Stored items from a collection
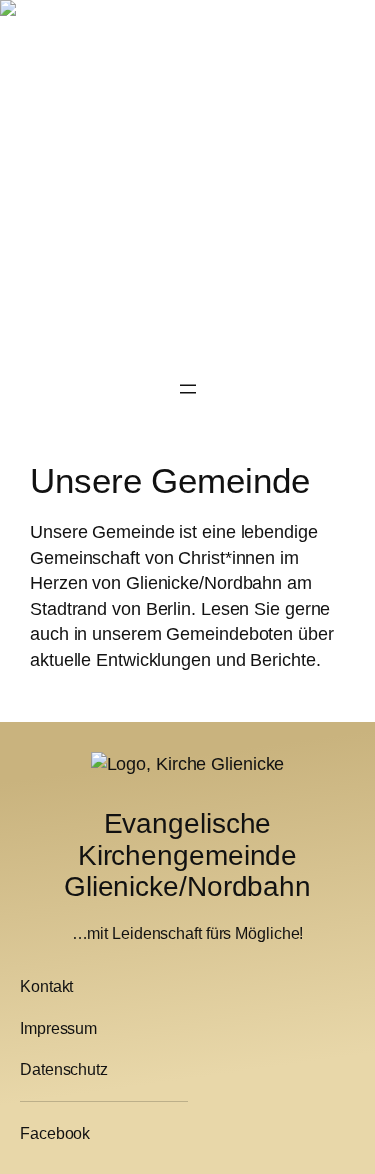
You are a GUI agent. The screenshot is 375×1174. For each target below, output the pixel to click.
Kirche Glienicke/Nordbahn (116, 29)
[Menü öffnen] (188, 389)
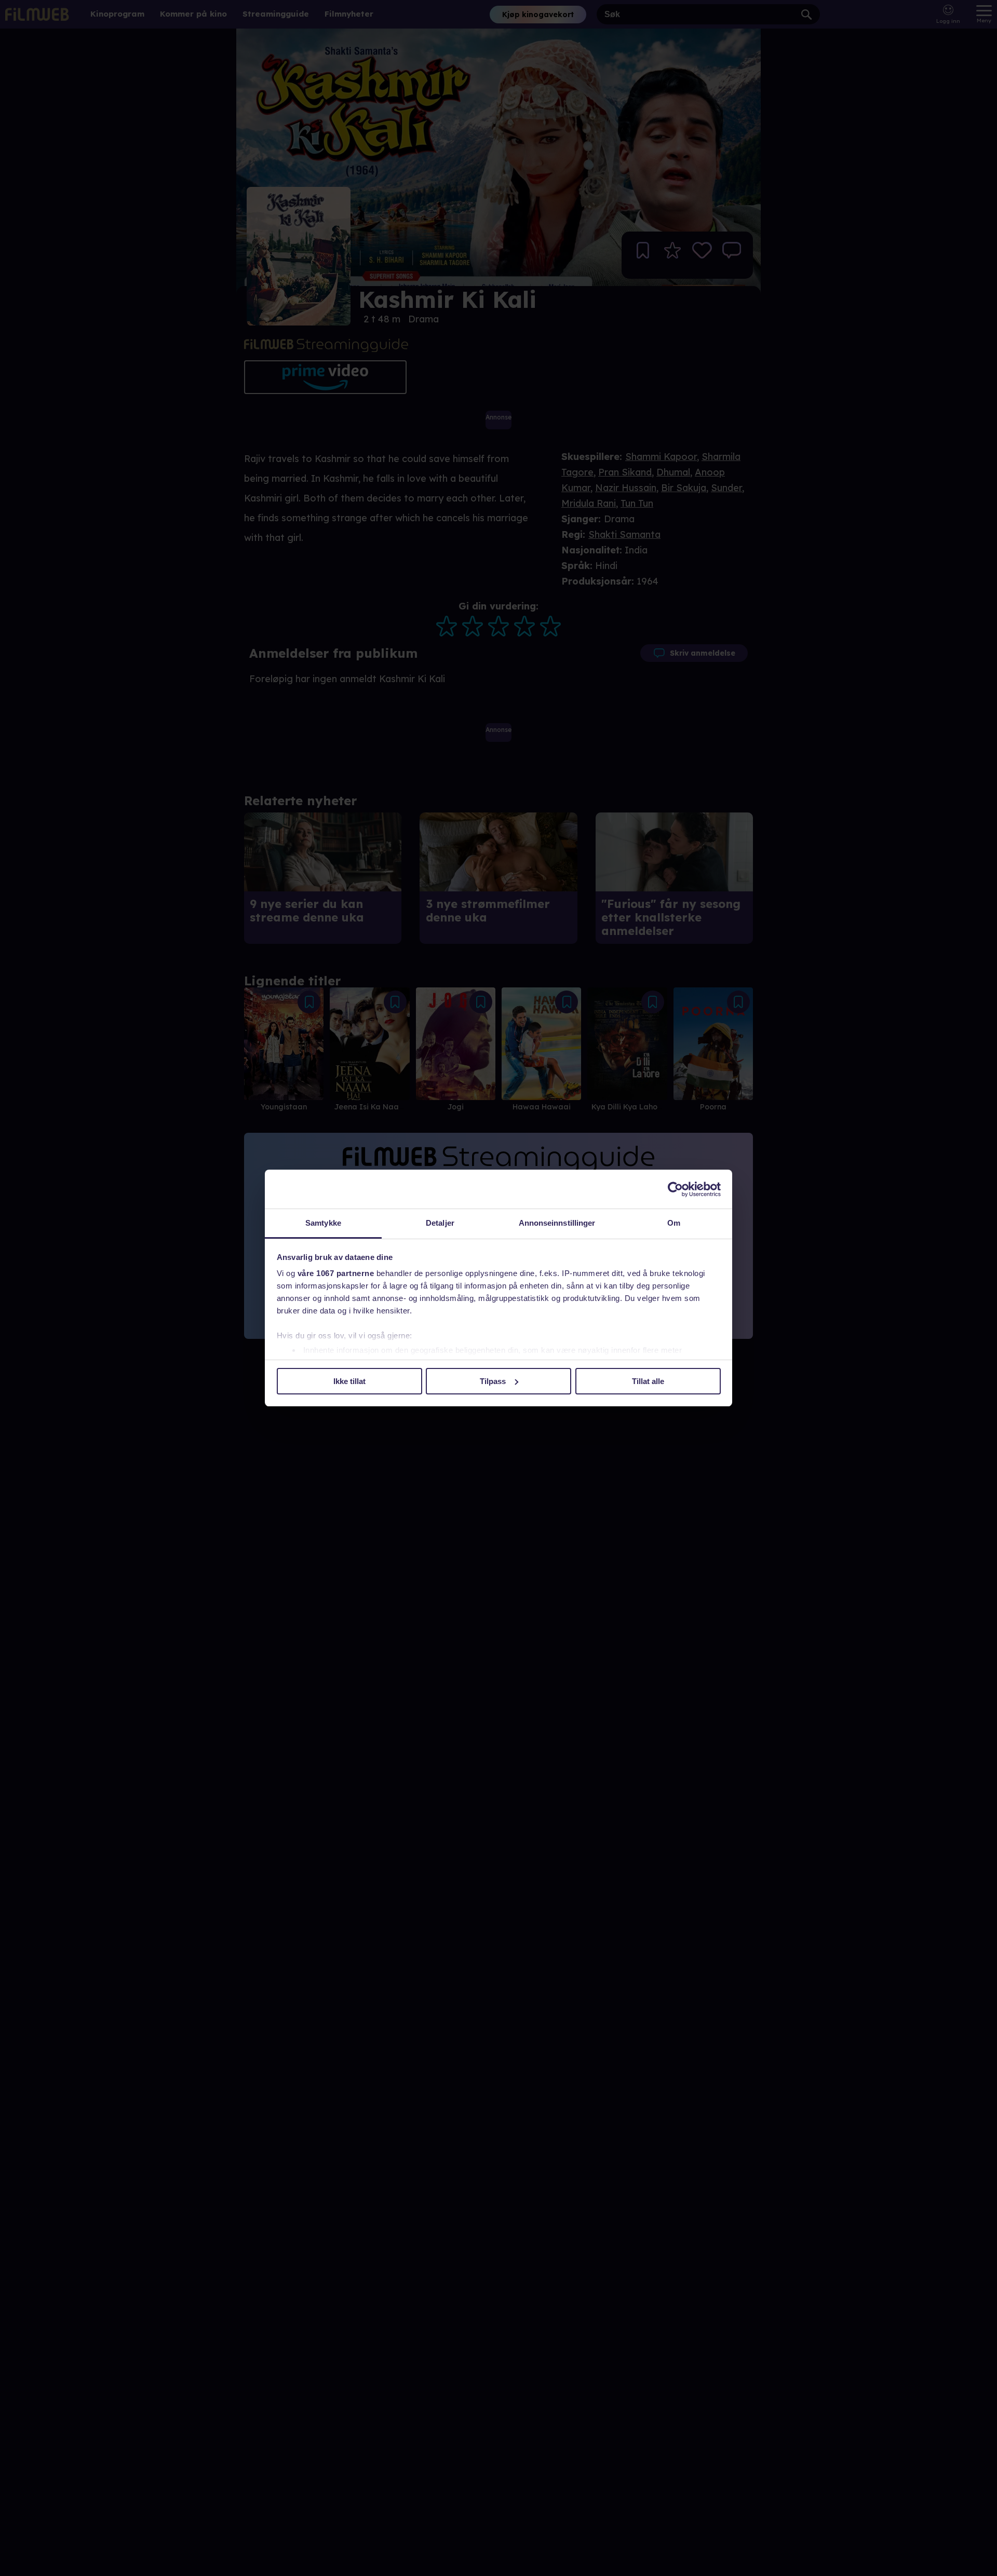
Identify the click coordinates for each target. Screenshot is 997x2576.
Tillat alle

- _Task item_
The entries are to be written out again exactly, though without any images.

- _The completed task_
You are a GUI agent. The screenshot is 375×1174. For each target below, output the pixel to click.
Kirche Glienicke/Nordbahn (116, 29)
[Menü öffnen] (188, 389)
Identify the click coordinates for each target. Screenshot is 997x2576.
Tillat alle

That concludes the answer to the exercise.